Just a few short months after John Kerry disingenuously congratulated Egypt’s military junta for “transitioning to democracy”, the young students who helped galvanize the 2011 Egyptian Revolution are back protesting its increasingly draconian rule. Campus protests have broken out in several major cities calling for the release of imprisoned student activists and for the removal of new limits on academic freedom imposed by the regime.
As part of wide-ranging campaign to stifle popular dissent, the government of President Abdel-Fattah El-Sisi has recently given itself broad powers to directly appoint university heads, dismiss faculty without the possibility of appeal, and force students to sign documents promising “not to participate in political activities” in their housing applications. Private security firms have also been hired to enforce order on campus and monitor activists.
Predictably, these measures have led to outrage among students – and equally as predictable, their protests have been met with harsh retribution from the military regime.
According to Human Rights Watch, more than 100 students have been detained since the start of the school year on October 11th. Video shot by student activists has shown images of protestors teargassed and brutalized by baton-wielding riot police.
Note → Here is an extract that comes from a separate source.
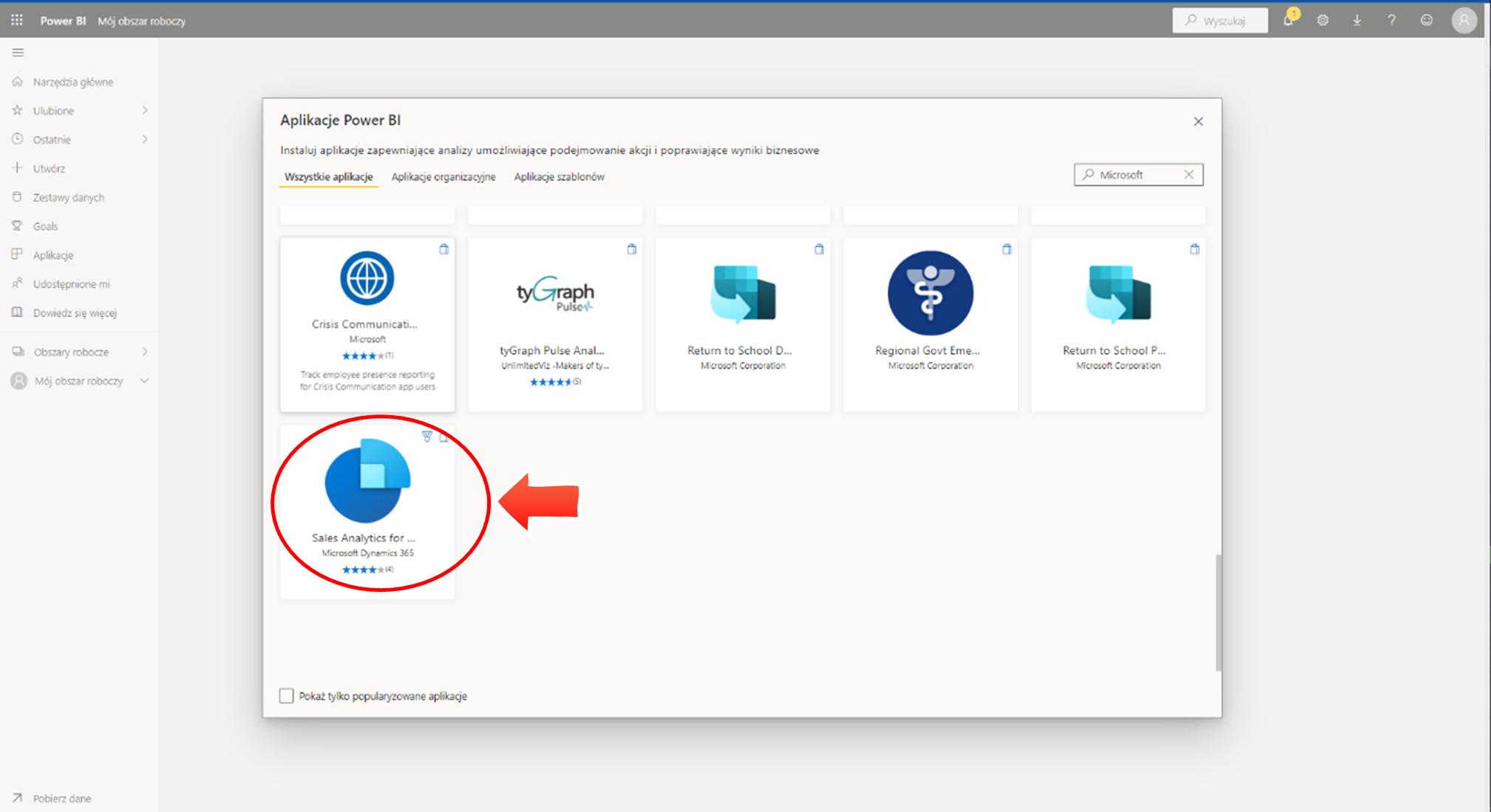Click the Regional Govt Emergency icon
The width and height of the screenshot is (1491, 812).
point(930,293)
Despite this, the Obama administration has remained steadfast in its support of the Egyptian government. Indeed, in the face of an escalating campaign of repression by the Sisi regime – including a Tiananmen Square-scale massacre of protestors, arbitrary detention, extrajudicial killings andtorture – the American government has seemingly doubled down on its support for him.
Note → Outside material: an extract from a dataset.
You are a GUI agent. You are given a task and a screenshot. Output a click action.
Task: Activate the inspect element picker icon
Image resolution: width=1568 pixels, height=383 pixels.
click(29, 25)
Earlier this year the U.S. concluded a major arms deal with the Egyptian government, even as popular activists once heralded as the vanguard of democracy languished in prison. In response to rampant human rights abuses, the American government has remained tactfully mute, even offering inexplicable praise at times for the Egyptian government’s non-existent commitment to “democracy”.
While the crackdown originally targeted its fury at supporters of deposed President Mohammed Morsi, it has now extended itself to left-wing groups and civil society activists. Major NGO’s have been forced out of the country, and journalists have been imprisoned after public show trials.
The sad truth behind all this is that the U.S. has always been a committed enemy of democracy in Egypt. Apart from a few short weeks in 2011 when global media coverage of popular demonstrations in Cairo’s Tahrir Square made such a position politically untenable, the U.S. has consistently supported Egyptian dictators willing to align with American policies in the region - particularly support for Israel and Gulf Arab dictatorships.
The reality of this has not been lost on Egyptians, who have seen successive American governments help impose military rule upon them and stifle their hopes for a democratic future.
It’s worth remembering that the ideology which inspired Al Qaeda was itself born in the torture chambers of Egyptian government prisons. And when the military under General Sisi last year intervened to annul democratic elections – killing, torturing and imprisoning Muslim Brotherhood political activists in the process – it made clear that peaceful political participation was not an option available to Islamist groups.
While heretofore such groups have largely eschewed a violent response in the (likely misplaced) hope that the international community will eventually intervene on their behalf, it’s difficult to imagine them continuing on this path indefinitely in the face of escalating repression.
Abboud al-Zumar, a former member Egyptian Islamic Jihad who spent 30 years in prison for his role in the assassination of Anwar Sadat, said upon his amnesty after the 2011 Revolution:
“The revolution created a new mechanism, the mechanism of strong, peaceful protests…the climate for armed action is finished and the main reason is the atmosphere of freedom we are now establishing… violence breeds violence.”
Those avenues of peaceful democratic protest and representation have now been violently shut. As many analysts have pointed out, the repression of the Sisi regime in many ways dwarfs that of even Mubarak or Sadat.
It remains to be seen what these policies – both tacitly and actively condoned by the Obama administration – will eventually give rise to in response. But if history is any guide, the answer will not be good.